From 2000, her interest turned toward personal and small community history. These series of works (My Skins 2005, Time Leap 2007-8) are the appropriation of her family past, an experiment with the nature of memory and post memory work. In My Skins, a series of leather curtains and leather wall carpets with embossing and pencil drawing, she used swine leather again, referring to childhood memory. After the 56 revolution in Hungary Csáky's grandfather was compelled to live in a self-maintaining farm where he also produced animal hides. The pencil drawings on the leather are based on old family photographs from the artist’s childhood.

1997

Csáky has also created complex spatial constructions which modelled the shifting, alterable and unstable nature of our views, beliefs, judgements and first of all the unstable nature of our identity (Slanting Space).

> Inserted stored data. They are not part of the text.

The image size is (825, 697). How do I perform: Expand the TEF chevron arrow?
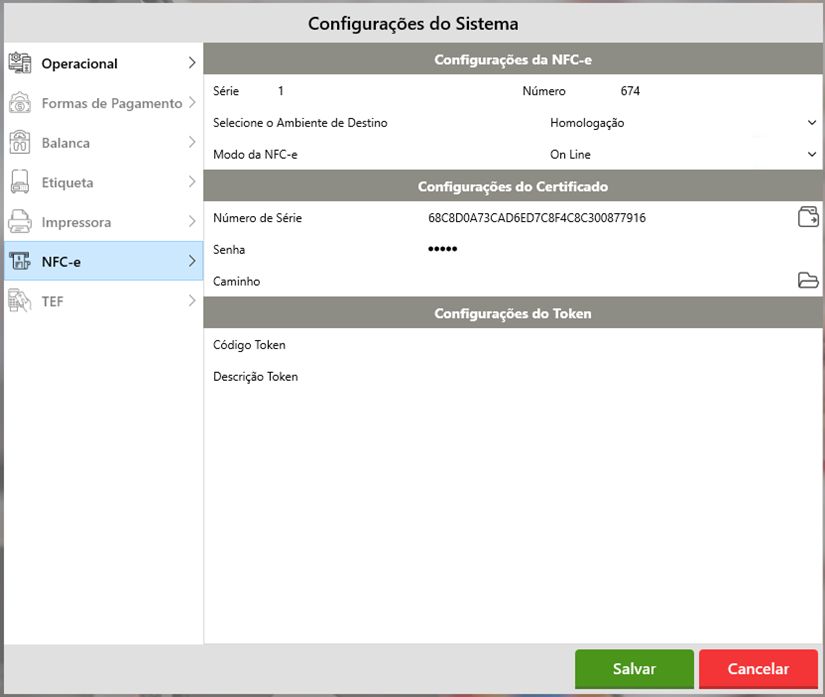pos(191,301)
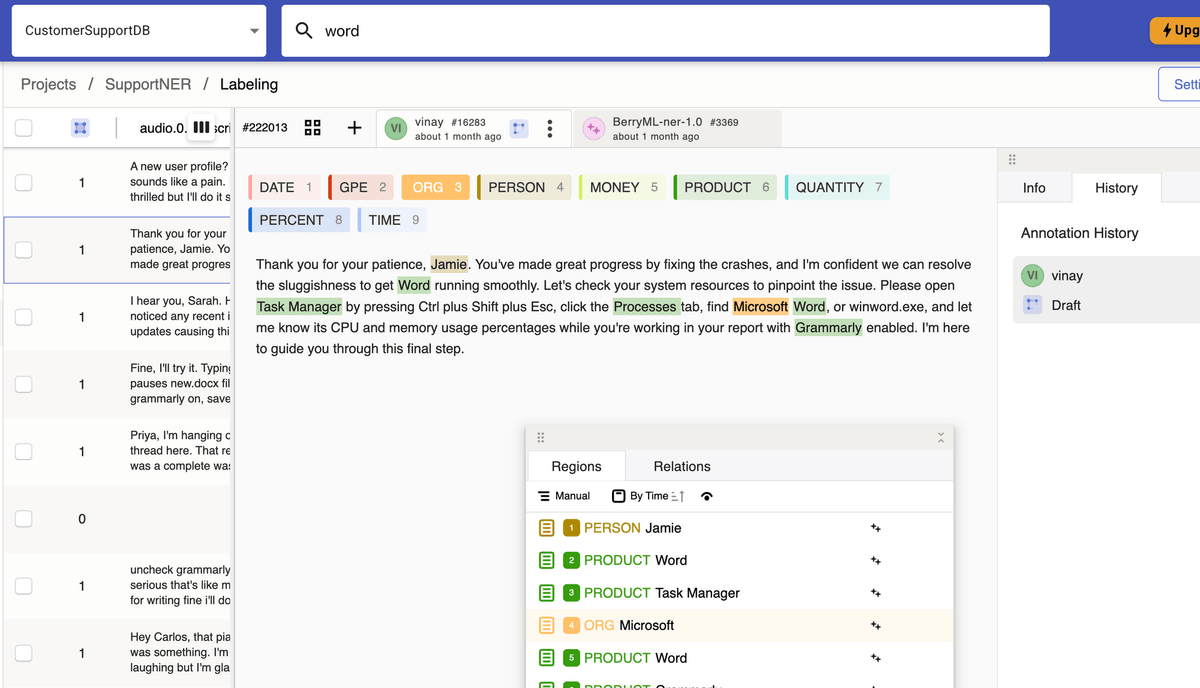Click the region icon for ORG Microsoft
Screen dimensions: 1200x688
click(546, 626)
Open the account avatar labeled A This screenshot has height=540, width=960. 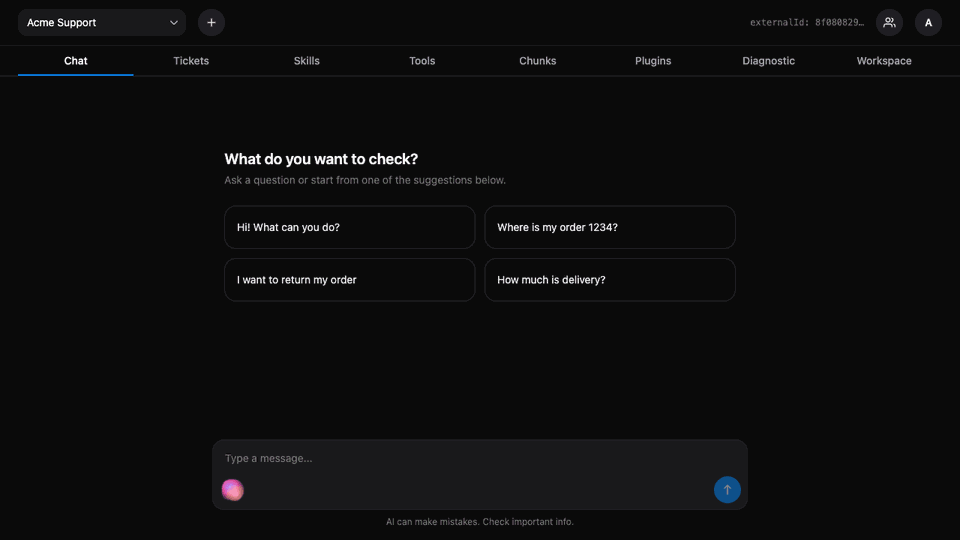(x=928, y=23)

For instance, in 1997, she built a new slanting floor in Gallery 56, thereby using bodily instabilization for intellectual deconstruction. Chopping boards with carvings of scenes of sexual intercourse hung from the ceiling of the gallery, swinging and turning gently with the slightest movements of the air.

1995

Marianne Csaky works with various media: photo, painting, sculpture, embroidery, video and installation. In her juvenile works she exclusively used leather for her sculptures and 3D objects. In her early works - sculptures made out of pieces of waste wood and plaster - language, desire, subjectivity and the androgynous nature of soul and mind were in the focus of her interest (Aphrodite Urania, 1995, Feast, 1990). In this period of her career she was influenced by the works of ancient Greek philosophers, first of all Plato's Symposium. In these works she started to use the love scene, a depiction of sexual intercourse as a visual metaphor or rather metonymy of human subjectivity and the language of desire (Aphrodite Urania, Hands and Soles, 1995, Slanting Space, 1997).

1959

Marianne Csaky (born 1959, Budapest, Hungary) is a Hungarian writer and sculptor. Trained in arts as well as ethnography and philosophy, she started to exhibit her work in Budapest in 1989. Since the very start of her career Csáky has been known for her non-mainstream forms of expression, her unconventional and provocative images. She regularly publishes poems, essays and translations.